US proposed replacing presidential election with lottery: scientists say it could work
It would probably be better for the United States of America if all the power in the country were chosen by blind lottery rather than by popular election. This may sound naive, anti-democratic and even counterproductive, but numerous studies have proven that leaders chosen in this way can be even more effective than those who win by the standard system.
An organizational psychologist at the Wharton School of the University of Pennsylvania Adam Grant wrote about this in an article in The New York Times. He cites a study by Australian psychologist Alexander Haslam.
"We are already using a version of the lottery for jury selection in the US. What if we did the same with mayors, governors, legislators, judges and even presidents?" Grant asks.
Citing Haslam's research, he notes that experiments suggest that better decisions are made when a group leader is chosen by lottery rather than by their leadership skills or peers.
Research has shown that systematically elected leaders can "frustrate group goals" and engage in asserting "personal superiority" as politicians or officials who are voted for by a certain group of people begin to feel a certain giddiness, their own "chosenness" and superiority.
Grant notes that the election of leaders by lottery has a historical precedent in ancient Greece, which is the birthplace of democracy. Many officials were chosen by a random lottery among a pool of candidates in Athens in particular.
He states that those who were chosen at random usually did not feel enough power to succumb to it. At the same time, they had a heightened sense of responsibility.
"I haven't done anything to deserve it, so I have to make sure I represent the group well," the psychologist explains people's opinions.
Grant claims to have proposed the idea to members of the U.S. Congress, but they are concerned about how to ensure that the winners of such a lottery are competent enough to run the government.
The psychologist explains that in Athens this was ensured by requiring candidates to pass a test "on their ability to exercise public rights and duties," and perhaps the same could be true in America. It can be a citizenship test that would result in the country getting leaders who "understand the Constitution."
"A lottery would also improve our chances of avoiding the worst candidates. That's because the people most drawn to power are usually the least fit to wield it," Grant noted.
He believes such a lottery would give a fair chance to people "not tall or manly enough to win."
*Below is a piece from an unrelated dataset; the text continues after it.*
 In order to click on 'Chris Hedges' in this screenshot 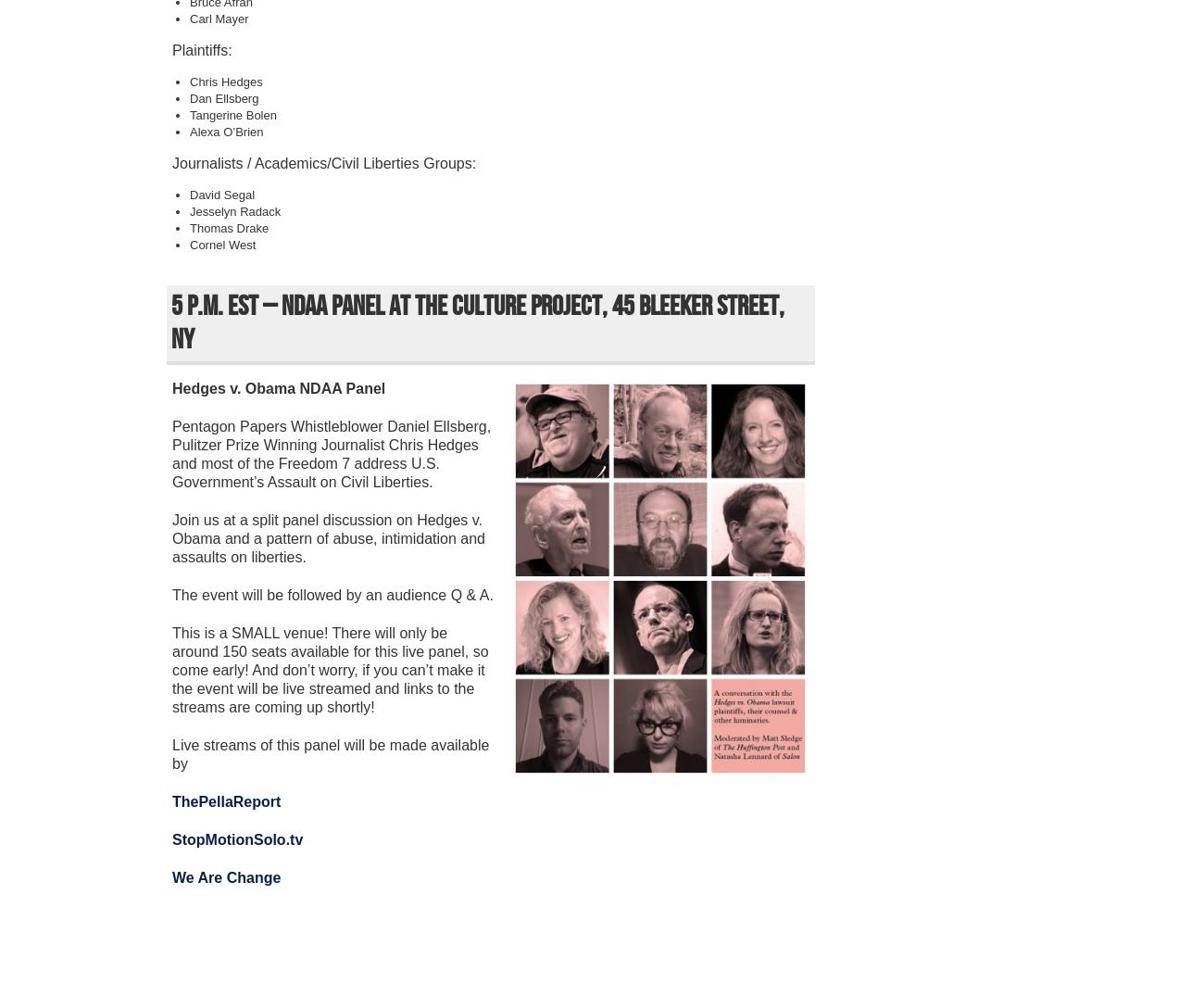, I will do `click(225, 82)`.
"It would also open the door to people who don't have enough connections or wealth to run for office. Our flawed campaign finance system allows the rich and powerful to buy their way into the race, keeping people without money or influence off the ballot," the scholar notes.
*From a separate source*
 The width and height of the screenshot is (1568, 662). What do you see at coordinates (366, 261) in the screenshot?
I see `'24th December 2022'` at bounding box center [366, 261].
Grant points out that studies show that "people who grew up in low-income families are often more effective leaders that are less likely to cheat. They are also less likely to be narcissistic and have a sense of entitlement."
Switching to a lottery would also save a lot of money, as the 2020 election, for example, cost more than $14 billion.
"IF there is no campaign, there will be no special interests offering to help pay for it. Finally, no ballot also means no boundaries for gerrymandering and no Electoral College to argue with. Instead of questioning the accuracy of counting millions of ballots, we can watch the lottery live," Grant summarized.